[Stored records]
--------------------------------
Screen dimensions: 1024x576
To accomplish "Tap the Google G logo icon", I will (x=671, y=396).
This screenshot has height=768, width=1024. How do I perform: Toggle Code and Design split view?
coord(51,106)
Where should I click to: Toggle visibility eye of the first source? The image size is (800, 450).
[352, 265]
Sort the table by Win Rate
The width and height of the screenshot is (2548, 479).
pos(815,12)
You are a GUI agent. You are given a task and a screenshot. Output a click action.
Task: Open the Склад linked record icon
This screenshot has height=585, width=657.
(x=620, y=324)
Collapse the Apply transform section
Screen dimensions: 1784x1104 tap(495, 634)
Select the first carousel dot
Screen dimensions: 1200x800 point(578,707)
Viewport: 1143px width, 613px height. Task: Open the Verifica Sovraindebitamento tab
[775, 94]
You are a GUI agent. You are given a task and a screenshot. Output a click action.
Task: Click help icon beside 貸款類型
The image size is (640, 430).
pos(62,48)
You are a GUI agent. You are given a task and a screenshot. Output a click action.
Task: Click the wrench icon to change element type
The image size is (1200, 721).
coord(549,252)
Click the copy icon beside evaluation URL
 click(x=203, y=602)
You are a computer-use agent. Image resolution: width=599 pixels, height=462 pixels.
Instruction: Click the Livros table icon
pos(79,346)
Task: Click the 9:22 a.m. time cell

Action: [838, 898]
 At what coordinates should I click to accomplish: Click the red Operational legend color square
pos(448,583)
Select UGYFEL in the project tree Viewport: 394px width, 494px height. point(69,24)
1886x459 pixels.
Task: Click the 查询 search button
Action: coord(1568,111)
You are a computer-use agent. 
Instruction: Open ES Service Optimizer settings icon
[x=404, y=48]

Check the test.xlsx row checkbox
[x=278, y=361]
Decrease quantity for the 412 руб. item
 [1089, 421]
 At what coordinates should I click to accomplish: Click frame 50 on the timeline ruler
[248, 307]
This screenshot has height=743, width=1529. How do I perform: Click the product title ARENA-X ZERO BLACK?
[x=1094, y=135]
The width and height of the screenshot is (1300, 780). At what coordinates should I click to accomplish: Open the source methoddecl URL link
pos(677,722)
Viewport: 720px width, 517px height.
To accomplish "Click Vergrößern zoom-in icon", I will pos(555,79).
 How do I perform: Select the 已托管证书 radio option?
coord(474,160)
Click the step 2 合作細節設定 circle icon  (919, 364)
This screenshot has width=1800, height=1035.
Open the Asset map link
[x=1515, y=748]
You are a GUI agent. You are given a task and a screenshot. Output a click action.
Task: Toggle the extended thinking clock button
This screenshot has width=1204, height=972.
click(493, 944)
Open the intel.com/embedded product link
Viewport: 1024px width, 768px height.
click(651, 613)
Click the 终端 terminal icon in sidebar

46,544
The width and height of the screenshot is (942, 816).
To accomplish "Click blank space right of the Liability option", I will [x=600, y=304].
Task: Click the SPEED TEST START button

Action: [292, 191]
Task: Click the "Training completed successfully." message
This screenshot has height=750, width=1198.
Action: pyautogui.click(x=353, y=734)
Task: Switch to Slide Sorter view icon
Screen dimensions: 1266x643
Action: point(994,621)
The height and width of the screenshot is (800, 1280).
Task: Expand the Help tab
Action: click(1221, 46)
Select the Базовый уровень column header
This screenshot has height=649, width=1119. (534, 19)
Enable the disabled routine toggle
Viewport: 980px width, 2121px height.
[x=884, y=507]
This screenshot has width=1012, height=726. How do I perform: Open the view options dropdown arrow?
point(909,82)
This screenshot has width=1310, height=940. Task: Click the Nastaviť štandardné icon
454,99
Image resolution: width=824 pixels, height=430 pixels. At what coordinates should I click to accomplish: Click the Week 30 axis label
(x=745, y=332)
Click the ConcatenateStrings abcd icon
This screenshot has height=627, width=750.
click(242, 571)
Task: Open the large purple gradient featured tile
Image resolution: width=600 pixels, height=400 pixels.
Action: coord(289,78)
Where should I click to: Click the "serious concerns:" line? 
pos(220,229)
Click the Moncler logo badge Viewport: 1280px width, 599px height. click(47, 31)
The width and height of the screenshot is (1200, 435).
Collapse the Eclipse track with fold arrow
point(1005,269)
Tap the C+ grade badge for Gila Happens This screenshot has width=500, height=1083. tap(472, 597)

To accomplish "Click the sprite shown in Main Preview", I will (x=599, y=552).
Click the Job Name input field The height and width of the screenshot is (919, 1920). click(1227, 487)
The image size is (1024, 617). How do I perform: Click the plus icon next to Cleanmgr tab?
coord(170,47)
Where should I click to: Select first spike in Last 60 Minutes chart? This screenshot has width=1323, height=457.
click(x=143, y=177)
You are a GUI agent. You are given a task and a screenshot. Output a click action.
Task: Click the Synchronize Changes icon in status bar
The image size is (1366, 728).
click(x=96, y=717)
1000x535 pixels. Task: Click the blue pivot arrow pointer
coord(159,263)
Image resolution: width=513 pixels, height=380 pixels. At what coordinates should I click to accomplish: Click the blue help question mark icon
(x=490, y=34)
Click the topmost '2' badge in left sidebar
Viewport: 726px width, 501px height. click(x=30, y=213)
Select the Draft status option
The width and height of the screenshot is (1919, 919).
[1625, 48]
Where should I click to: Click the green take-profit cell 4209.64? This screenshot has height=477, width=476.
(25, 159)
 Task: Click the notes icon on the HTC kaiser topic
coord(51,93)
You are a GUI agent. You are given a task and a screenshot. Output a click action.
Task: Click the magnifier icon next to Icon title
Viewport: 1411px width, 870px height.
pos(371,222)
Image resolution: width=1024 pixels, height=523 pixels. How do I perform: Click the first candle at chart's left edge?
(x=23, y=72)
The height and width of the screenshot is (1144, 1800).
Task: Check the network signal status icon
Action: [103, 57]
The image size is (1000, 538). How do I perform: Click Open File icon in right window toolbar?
--------------------------------
▸ **TASK REQUIREMENTS**
Using the same words as the original, repeat the records above.

▸ **EXERCISE OUTPUT**
Screen dimensions: 1024x576
To accomplish "Tap the Google G logo icon", I will (x=671, y=396).
This screenshot has height=768, width=1024. How do I perform: Toggle Code and Design split view?
coord(51,106)
Where should I click to: Toggle visibility eye of the first source? The image size is (800, 450).
[352, 265]
Sort the table by Win Rate
The width and height of the screenshot is (2548, 479).
pos(815,12)
You are a GUI agent. You are given a task and a screenshot. Output a click action.
Task: Open the Склад linked record icon
This screenshot has height=585, width=657.
(x=620, y=324)
Collapse the Apply transform section
Screen dimensions: 1784x1104 tap(495, 634)
Select the first carousel dot
Screen dimensions: 1200x800 point(578,707)
Viewport: 1143px width, 613px height. Task: Open the Verifica Sovraindebitamento tab
[775, 94]
You are a GUI agent. You are given a task and a screenshot. Output a click action.
Task: Click help icon beside 貸款類型
The image size is (640, 430).
pos(62,48)
You are a GUI agent. You are given a task and a screenshot. Output a click action.
Task: Click the wrench icon to change element type
The image size is (1200, 721).
coord(549,252)
Click the copy icon beside evaluation URL
 click(x=203, y=602)
You are a computer-use agent. Image resolution: width=599 pixels, height=462 pixels.
Instruction: Click the Livros table icon
pos(79,346)
Task: Click the 9:22 a.m. time cell

Action: [838, 898]
 At what coordinates should I click to accomplish: Click the red Operational legend color square
pos(448,583)
Select UGYFEL in the project tree Viewport: 394px width, 494px height. point(69,24)
1886x459 pixels.
Task: Click the 查询 search button
Action: coord(1568,111)
You are a computer-use agent. 
Instruction: Open ES Service Optimizer settings icon
[x=404, y=48]

Check the test.xlsx row checkbox
[x=278, y=361]
Decrease quantity for the 412 руб. item
 [1089, 421]
 At what coordinates should I click to accomplish: Click frame 50 on the timeline ruler
[248, 307]
This screenshot has height=743, width=1529. How do I perform: Click the product title ARENA-X ZERO BLACK?
[x=1094, y=135]
The width and height of the screenshot is (1300, 780). At what coordinates should I click to accomplish: Open the source methoddecl URL link
pos(677,722)
Viewport: 720px width, 517px height.
To accomplish "Click Vergrößern zoom-in icon", I will pos(555,79).
 How do I perform: Select the 已托管证书 radio option?
coord(474,160)
Click the step 2 合作細節設定 circle icon  (919, 364)
This screenshot has width=1800, height=1035.
Open the Asset map link
[x=1515, y=748]
You are a GUI agent. You are given a task and a screenshot. Output a click action.
Task: Toggle the extended thinking clock button
This screenshot has width=1204, height=972.
click(493, 944)
Open the intel.com/embedded product link
Viewport: 1024px width, 768px height.
click(651, 613)
Click the 终端 terminal icon in sidebar

46,544
The width and height of the screenshot is (942, 816).
To accomplish "Click blank space right of the Liability option", I will [x=600, y=304].
Task: Click the SPEED TEST START button

Action: [292, 191]
Task: Click the "Training completed successfully." message
This screenshot has height=750, width=1198.
Action: pyautogui.click(x=353, y=734)
Task: Switch to Slide Sorter view icon
Screen dimensions: 1266x643
Action: point(994,621)
The height and width of the screenshot is (800, 1280).
Task: Expand the Help tab
Action: click(1221, 46)
Select the Базовый уровень column header
This screenshot has height=649, width=1119. (534, 19)
Enable the disabled routine toggle
Viewport: 980px width, 2121px height.
[x=884, y=507]
This screenshot has width=1012, height=726. How do I perform: Open the view options dropdown arrow?
point(909,82)
This screenshot has width=1310, height=940. Task: Click the Nastaviť štandardné icon
454,99
Image resolution: width=824 pixels, height=430 pixels. At what coordinates should I click to accomplish: Click the Week 30 axis label
(x=745, y=332)
Click the ConcatenateStrings abcd icon
This screenshot has height=627, width=750.
click(242, 571)
Task: Open the large purple gradient featured tile
Image resolution: width=600 pixels, height=400 pixels.
Action: coord(289,78)
Where should I click to: Click the "serious concerns:" line? 
pos(220,229)
Click the Moncler logo badge Viewport: 1280px width, 599px height. click(47, 31)
The width and height of the screenshot is (1200, 435).
Collapse the Eclipse track with fold arrow
point(1005,269)
Tap the C+ grade badge for Gila Happens This screenshot has width=500, height=1083. tap(472, 597)

To accomplish "Click the sprite shown in Main Preview", I will (x=599, y=552).
Click the Job Name input field The height and width of the screenshot is (919, 1920). click(1227, 487)
The image size is (1024, 617). How do I perform: Click the plus icon next to Cleanmgr tab?
coord(170,47)
Where should I click to: Select first spike in Last 60 Minutes chart? This screenshot has width=1323, height=457.
click(x=143, y=177)
You are a GUI agent. You are given a task and a screenshot. Output a click action.
Task: Click the Synchronize Changes icon in status bar
The image size is (1366, 728).
click(x=96, y=717)
1000x535 pixels. Task: Click the blue pivot arrow pointer
coord(159,263)
Image resolution: width=513 pixels, height=380 pixels. At what coordinates should I click to accomplish: Click the blue help question mark icon
(x=490, y=34)
Click the topmost '2' badge in left sidebar
Viewport: 726px width, 501px height. click(x=30, y=213)
Select the Draft status option
The width and height of the screenshot is (1919, 919).
[1625, 48]
Where should I click to: Click the green take-profit cell 4209.64? This screenshot has height=477, width=476.
(25, 159)
 Task: Click the notes icon on the HTC kaiser topic
coord(51,93)
You are a GUI agent. You are given a task and a screenshot. Output a click action.
Task: Click the magnifier icon next to Icon title
Viewport: 1411px width, 870px height.
pos(371,222)
Image resolution: width=1024 pixels, height=523 pixels. How do I perform: Click the first candle at chart's left edge?
(x=23, y=72)
The height and width of the screenshot is (1144, 1800).
Task: Check the network signal status icon
Action: [103, 57]
The image size is (1000, 538). How do I perform: Click Open File icon in right window toolbar?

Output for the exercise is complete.